Situated Computations, Craft + Technology

Craft practices, knowledges, and communities are disappearing. These practices carry with them histories and cultures of people, knowledges, and social ties to communities. Some reasons for their disappearance include dying practitioners, lacking pedagogy, changing practices, and technocentric developments. How might we employ computation in the restoration, remediation, and reconfiguration of these practices, knowledges, and communities? Additionally, how might knowledges and innovations in these crafts, repair problems and improve research, practice, and pedagogy in computational design? 

Vernelle A. A. Noel

Assistant Professor of Architecture and Interactive Computing, Georgia Institute of Technology

Vernelle A. A. Noel, Ph.D. is a design scholar, architect, artist, and Director of the Situated Computation + Design Lab at the Georgia Institute of Technology. Her research examines traditional and automated making, human-computer interaction, interdisciplinary creativity, and their intersections with society. She builds new expressions, tools, and methodologies to explore social, cultural, and political aspects of making, computational design, and emerging technologies for new social and technical reconfigurations of design practice, pedagogy, and publics. Dr. Noel’s work in design and computation has been supported by the Graham Foundation for Advanced Studies in the Fine Arts, the Mozilla Foundation, and ideas2innovation, among others.
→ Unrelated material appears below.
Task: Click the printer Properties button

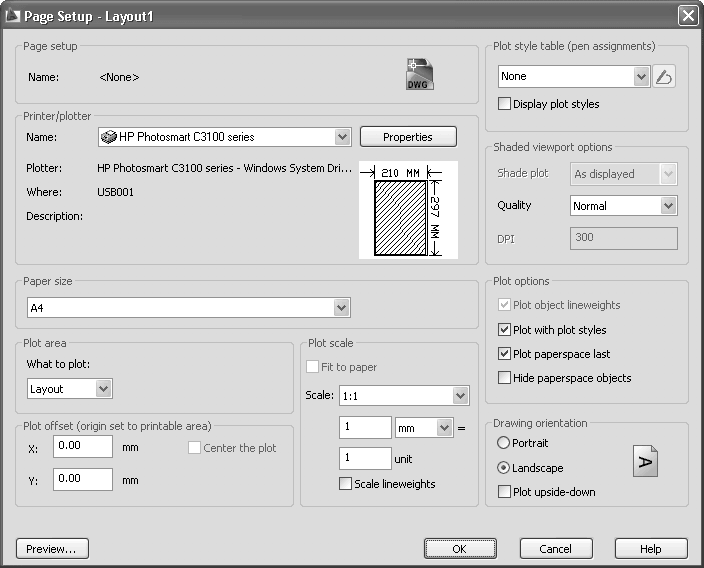Action: pos(407,136)
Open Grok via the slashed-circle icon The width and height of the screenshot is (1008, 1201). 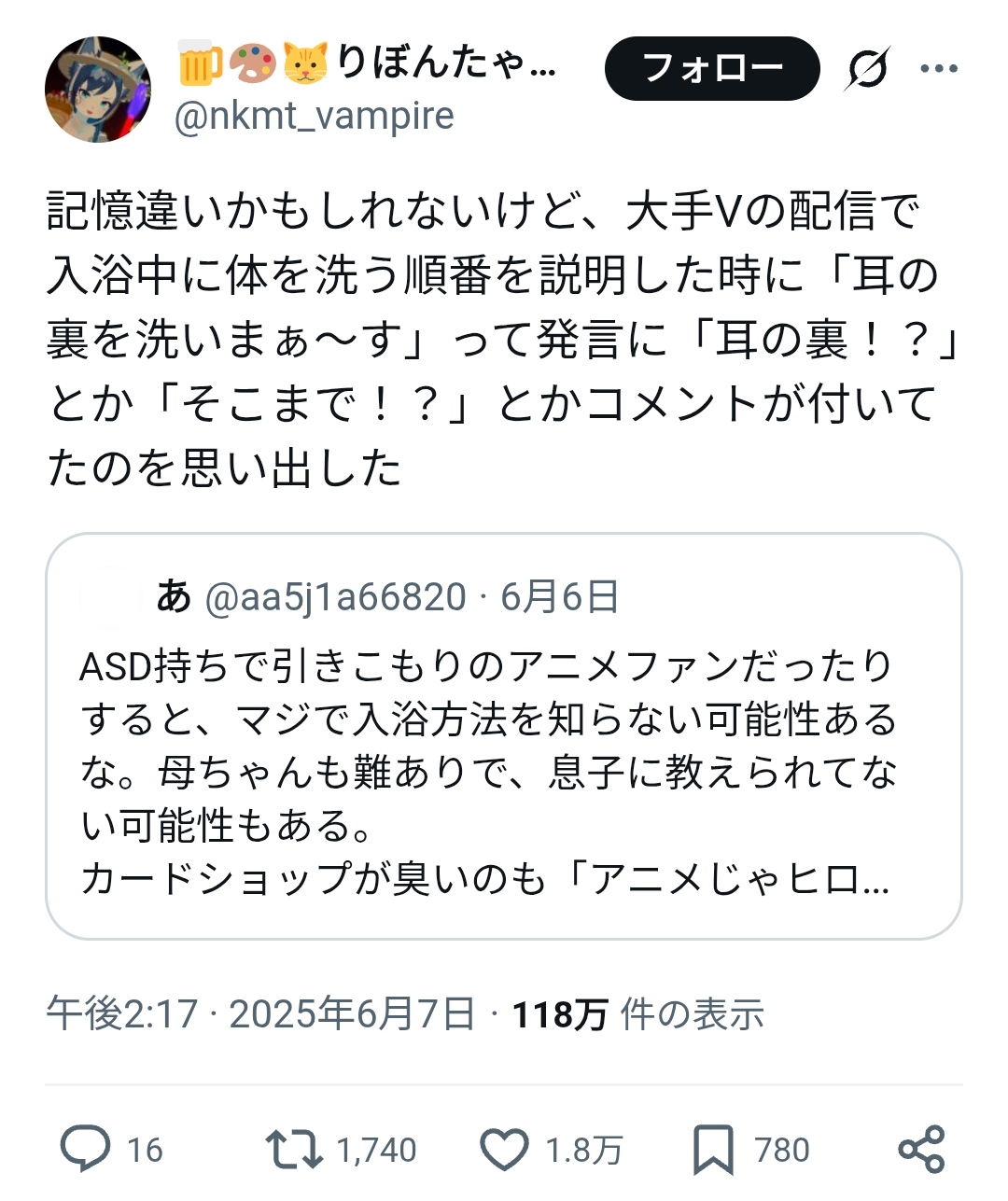867,68
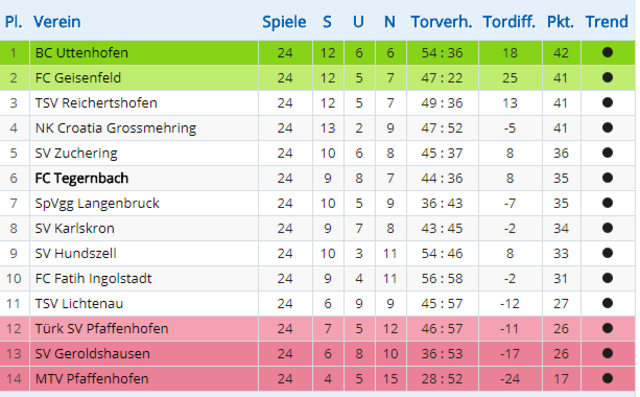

She is also a recipient of the 2021 DigitalFUTURES Young Award for exceptional research and scholarship in the field of critical computational design.  Dr. Noel has been a Keynote at ACADIA, has been featured on Madame Architect, and in 2015 gave a TEDx Talk titled, “The Power of Making: Craft, Computation, and Carnival.” Dr. Noel holds a Ph.D. in Architecture from Penn State University, a Master of Science in Architecture Studies from (MIT), a BArch. from Howard University, and a Diploma in Civil Engineering from Trinidad & Tobago.